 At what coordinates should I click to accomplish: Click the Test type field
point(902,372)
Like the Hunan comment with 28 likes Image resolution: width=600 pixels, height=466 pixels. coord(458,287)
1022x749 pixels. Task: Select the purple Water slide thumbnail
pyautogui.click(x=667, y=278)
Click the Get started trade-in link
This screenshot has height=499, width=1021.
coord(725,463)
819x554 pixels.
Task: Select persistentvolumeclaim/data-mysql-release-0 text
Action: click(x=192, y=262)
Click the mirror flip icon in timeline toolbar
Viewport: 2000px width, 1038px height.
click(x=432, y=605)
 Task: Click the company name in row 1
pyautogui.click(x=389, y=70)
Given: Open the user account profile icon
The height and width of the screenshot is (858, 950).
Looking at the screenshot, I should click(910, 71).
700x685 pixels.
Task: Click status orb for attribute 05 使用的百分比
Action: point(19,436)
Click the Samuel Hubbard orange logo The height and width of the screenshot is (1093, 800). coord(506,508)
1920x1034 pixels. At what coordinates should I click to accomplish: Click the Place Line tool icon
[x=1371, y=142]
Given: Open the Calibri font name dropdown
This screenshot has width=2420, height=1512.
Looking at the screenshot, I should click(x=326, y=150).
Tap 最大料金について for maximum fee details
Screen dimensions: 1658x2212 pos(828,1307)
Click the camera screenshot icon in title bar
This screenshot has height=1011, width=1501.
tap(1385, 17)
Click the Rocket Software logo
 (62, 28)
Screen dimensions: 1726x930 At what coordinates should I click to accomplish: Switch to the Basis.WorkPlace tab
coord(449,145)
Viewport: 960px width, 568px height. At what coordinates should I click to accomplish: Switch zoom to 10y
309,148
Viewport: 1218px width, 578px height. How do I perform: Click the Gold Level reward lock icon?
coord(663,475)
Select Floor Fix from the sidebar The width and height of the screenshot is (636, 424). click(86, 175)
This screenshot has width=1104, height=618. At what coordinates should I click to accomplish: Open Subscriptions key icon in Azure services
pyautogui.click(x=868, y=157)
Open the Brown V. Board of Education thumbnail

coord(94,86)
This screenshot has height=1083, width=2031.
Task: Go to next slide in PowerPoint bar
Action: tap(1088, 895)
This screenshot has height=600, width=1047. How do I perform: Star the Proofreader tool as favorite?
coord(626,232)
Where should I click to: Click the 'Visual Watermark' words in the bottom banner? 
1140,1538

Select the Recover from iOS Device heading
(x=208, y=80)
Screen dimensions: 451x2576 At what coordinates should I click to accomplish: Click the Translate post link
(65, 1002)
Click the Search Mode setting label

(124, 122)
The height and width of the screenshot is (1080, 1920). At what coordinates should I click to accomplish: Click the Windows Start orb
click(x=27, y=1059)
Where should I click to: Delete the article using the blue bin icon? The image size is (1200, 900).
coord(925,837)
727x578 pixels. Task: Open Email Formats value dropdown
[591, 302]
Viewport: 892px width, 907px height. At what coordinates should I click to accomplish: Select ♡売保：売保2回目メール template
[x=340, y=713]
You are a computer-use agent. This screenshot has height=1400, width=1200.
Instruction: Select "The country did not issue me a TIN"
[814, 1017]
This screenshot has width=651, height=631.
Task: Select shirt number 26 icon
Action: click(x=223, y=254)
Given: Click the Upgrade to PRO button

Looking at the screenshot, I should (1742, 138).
####
**Your goal:** Reproduce everything in the records from the line containing "Select Floor Fix" down to the line containing "Action: click(x=223, y=254)", changing "At what coordinates should I click to accomplish" to "Where do I click to" and leaving all else as it is.

**Task output:**
Select Floor Fix from the sidebar The width and height of the screenshot is (636, 424). click(86, 175)
This screenshot has width=1104, height=618. Where do I click to: Open Subscriptions key icon in Azure services
pyautogui.click(x=868, y=157)
Open the Brown V. Board of Education thumbnail

coord(94,86)
This screenshot has height=1083, width=2031.
Task: Go to next slide in PowerPoint bar
Action: tap(1088, 895)
This screenshot has height=600, width=1047. How do I perform: Star the Proofreader tool as favorite?
coord(626,232)
Where should I click to: Click the 'Visual Watermark' words in the bottom banner? 
1140,1538

Select the Recover from iOS Device heading
(x=208, y=80)
Screen dimensions: 451x2576 Where do I click to: Click the Translate post link
(65, 1002)
Click the Search Mode setting label

(124, 122)
The height and width of the screenshot is (1080, 1920). Where do I click to: Click the Windows Start orb
click(x=27, y=1059)
Where should I click to: Delete the article using the blue bin icon? The image size is (1200, 900).
coord(925,837)
727x578 pixels. Task: Open Email Formats value dropdown
[591, 302]
Viewport: 892px width, 907px height. Where do I click to: Select ♡売保：売保2回目メール template
[x=340, y=713]
You are a computer-use agent. This screenshot has height=1400, width=1200.
Instruction: Select "The country did not issue me a TIN"
[814, 1017]
This screenshot has width=651, height=631.
Task: Select shirt number 26 icon
Action: click(x=223, y=254)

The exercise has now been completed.